Here's his post. And he had this to say about Landfills and seeping poisons.
"I experienced Pulau Sakeng mangroves in the early 90's. Shortly after that field trip, they were destroyed to build an offshore landfill linking it to Semakau. That was a dramatic lesson about the absence of landfill space on mainland Singapore. So I get uncomfortable about computer waste since we consume so much. What we cannot dispose of, we've probably sold for shipping and disposal elsewhere; that hurts to think about!"

In the last four to five years, in speaking to friends (and people like tour-guides) living in Singapore, South Korea, China, US, UK, and Europe... we all seem to agree on one thing -- weather patterns have changed noticeably. The seasons (where they have seasons) are colder or warmer.

During our holiday in Beijing, my wife and I learned first-hand from our tour guide that Beijing was in danger of turning into a desert. Our guide, who's lived and worked in Beijing for more than 30 years, said the winters wasn't as cold as before.

Snow could not form. The top soil that used to be covered by the compact snow in winter was gradually being blown away by strong winds that always came in during winter.

A German librarian told me that during her recent skiing trip in her home country, the ski resort had to deploy snow machines to churn out snow. This was in winter. It costs fuel and manpower to generate that artificial snow. I'm sure the resort operators would pass the costs over to customers.

In Singapore, even the money-pinching me had to reluctantly agree with my wife that air-conditioning in the home was no longer a luxury but a must, given the increasingly regularity (and unpredictability) of the warm weather.

The change in weather patterns is already hurting our pockets.

I don't know Bob Murray.
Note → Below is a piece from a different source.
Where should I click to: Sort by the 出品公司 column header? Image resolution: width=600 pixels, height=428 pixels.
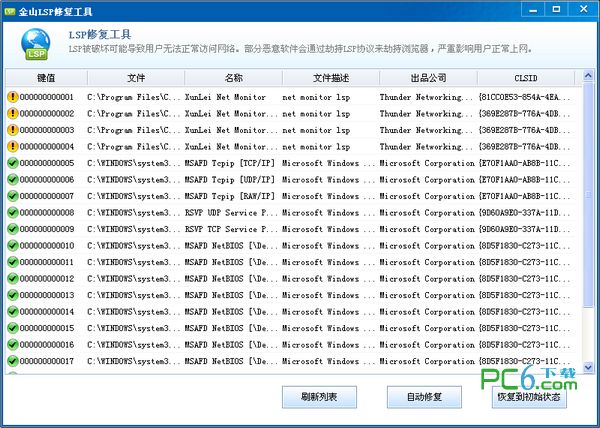point(426,77)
He seems to be a controversial figure. I haven't watched "An inconvenient truth". It's been said it's propaganda. But aren't they all? It's only a matter of degrees.

I look around. I read what's being said and written out there.

I look at my monthly utilities bills.

It's around the national average for similar-sized households. It helps that I have a Green Computer already.

I wonder if I can save more by leaving the computer off for longer periods of time at home. It would mean blogging less. But then I could hit the books.

In any case, the truth is often what we choose to see. Then we choose if we want to act or not.